• _SHORT EXERCISE_:
Rewrite the items starting with the line that contains "This screenshot has" and going on through the line that contains "click(1153, 482)", both included, and nothing else. Keep the requests as they are, but multiply every coordinate in the answers by 1.85, rounding to whole numbers with halves rounded up.

• _DATASET_:

★ ★ ★ ★ ★

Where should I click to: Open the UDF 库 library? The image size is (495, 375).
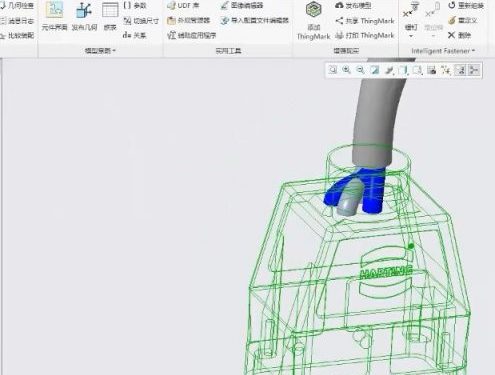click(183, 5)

★ ★ ★ ★ ★

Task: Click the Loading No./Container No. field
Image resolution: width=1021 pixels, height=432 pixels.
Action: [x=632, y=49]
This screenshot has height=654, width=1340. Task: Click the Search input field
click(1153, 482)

★ ★ ★ ★ ★

• _EXERCISE SOLUTION_:
This screenshot has height=654, width=1340. Task: Click the Search input field
click(2133, 892)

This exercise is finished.